Like I shared during my two week wait, I began having the common pregnancy symptoms very early. However, since I’m undergoing assisted reproduction I take oral and injected hormones that cause the very same symptoms as pregnancy, I can’t really trust them to be an indicator of anything. In fact, assisted reproduction pregnancy symptoms aren’t as reliable in the first weeks and really up to the 12th week of pregnancy for those of us who could not conceive naturally. At 12 weeks, I will stop all oral and injectable hormones, the placenta takes over manufacturing those hormones, and I will then have more reliable symptoms that indicate what actually might be going on in the pregnancy.
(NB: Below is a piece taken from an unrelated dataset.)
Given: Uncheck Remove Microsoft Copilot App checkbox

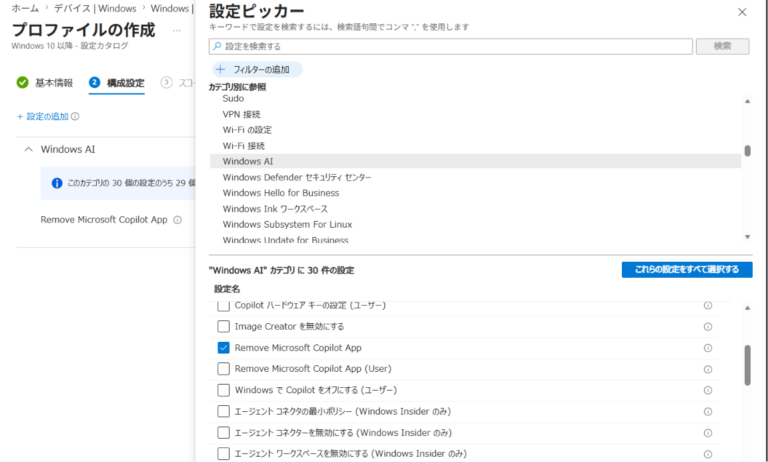Looking at the screenshot, I should coord(224,348).
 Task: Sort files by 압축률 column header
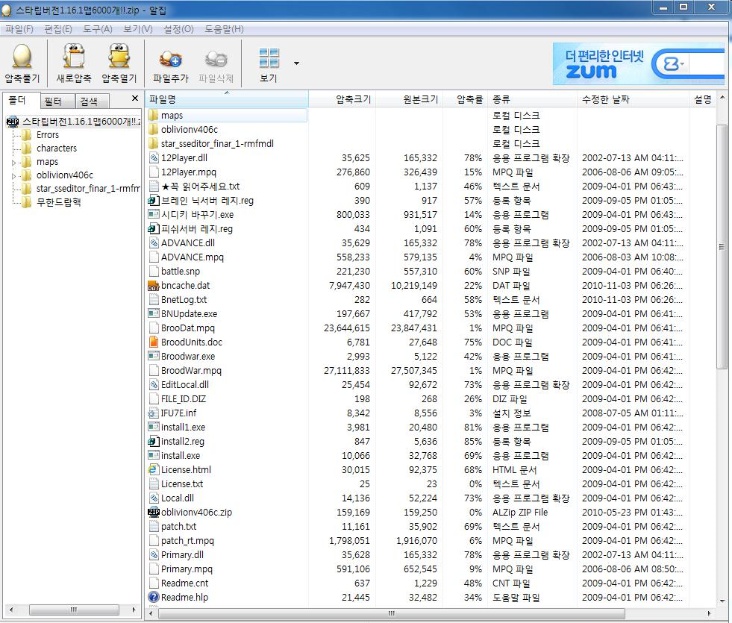tap(469, 99)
Having said that, I feel terrible. Not like ‘over 40 and terrible’ because I’ve done that already. This is different. The nausea is far worse. The pressure in my uterus on my bladder THIS EARLY has me in the bathroom every hour to empty my bladder. The fatigue is extreme. My skin is becoming drier than a soup cracker. My hair is falling out. My sleeping is already interrupted by pregnancy induced Restless Leg Syndrome (RLS). I’m beginning to wonder what we were thinking. Can I really do this? Or is something off…. and so begins the worry.

Today’s blood test showed hormone levels increased from 300 on 10/12/2020 to >1000 today: pregnancy confirmed! We’re officially expecting our new arrival on June 20,2021!